Don’t overlook the importance of a strong call to action. If you would still prefer to send them to a downloadable PDF, then at least optimize that PDF you are sending with your company logo. This particular PDF didn’t have anything in it, no contact info, no additional steps someone could take to find out how to get more information, nothing. It listed out the tips and that was it. If someone has taken the time to click “Read More” in your e-mail, then read the entire PDF download you’ve provided – you have an engaged reader. Take advantage of that. If you don’t have a call-to-action at the bottom of that PDF you are missing an opportunity to take them to that next level, which could be to the point of a sale.
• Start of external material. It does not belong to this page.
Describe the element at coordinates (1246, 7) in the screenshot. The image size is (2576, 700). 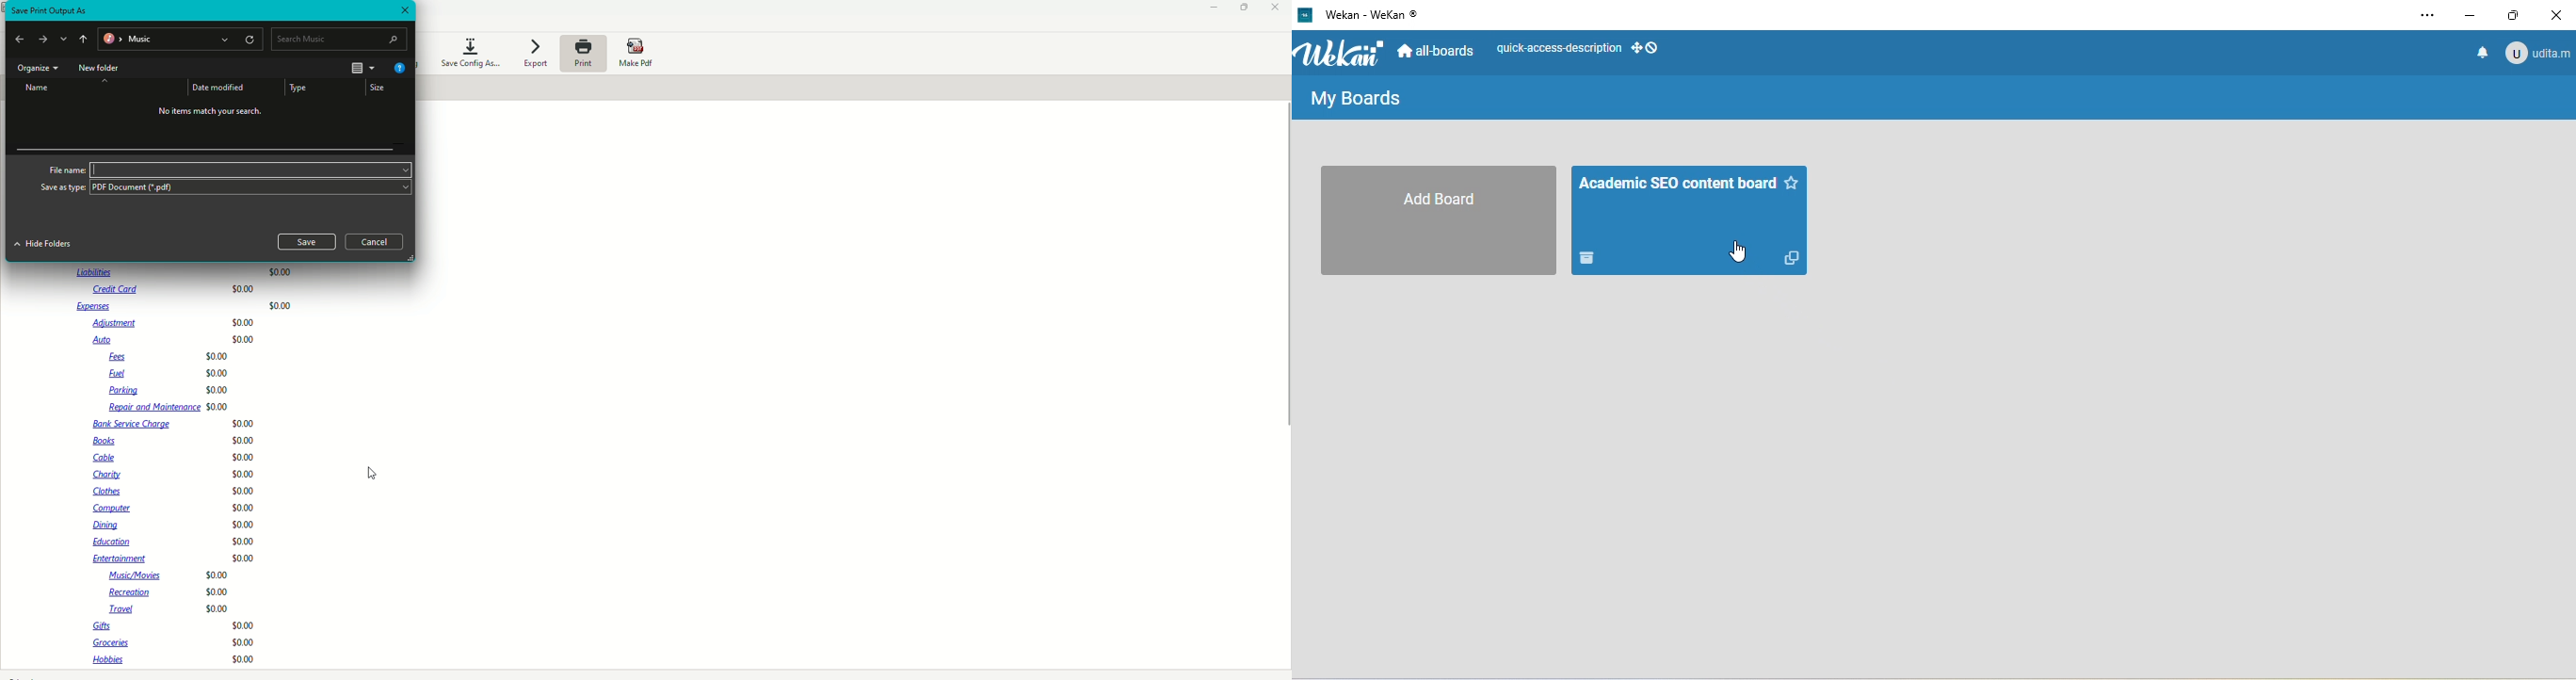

Don’t make things feel like a maze. Having a call to action is great but don’t make it too complicated either. Make it simple and don’t ask for more information than you need. If you want them to download a PDF or an intro program ask them for the bare minimum. What do you need to know? Their first name (so you can customize later) and their e-mail address (if you don’t already have it). That’s usually about all you need. Just remember that people need guidance. Nobody knows your system and website better than you. To you it may seem obvious what the next step is on your website, but it probably isn’t that obvious to your potential customers. You need to explicitly tell them what they should do next. In the case of this PDF you can say “Like what you read? Read more here and get your free copy of the XYZ program today!”
This is a really broad topic and there are a lot of directions this could go in. The intention of this blog post was to provide a couple of quick tips that could improve upon what you may already be doing. Online marketing, e-mail marketing and the content of your website should all work in tandem together. They should support one another, which should ultimately support your business goals. A strong call-to-action in everything that you are doing is the key in getting your customers or potential customers to do what you’d like them to do.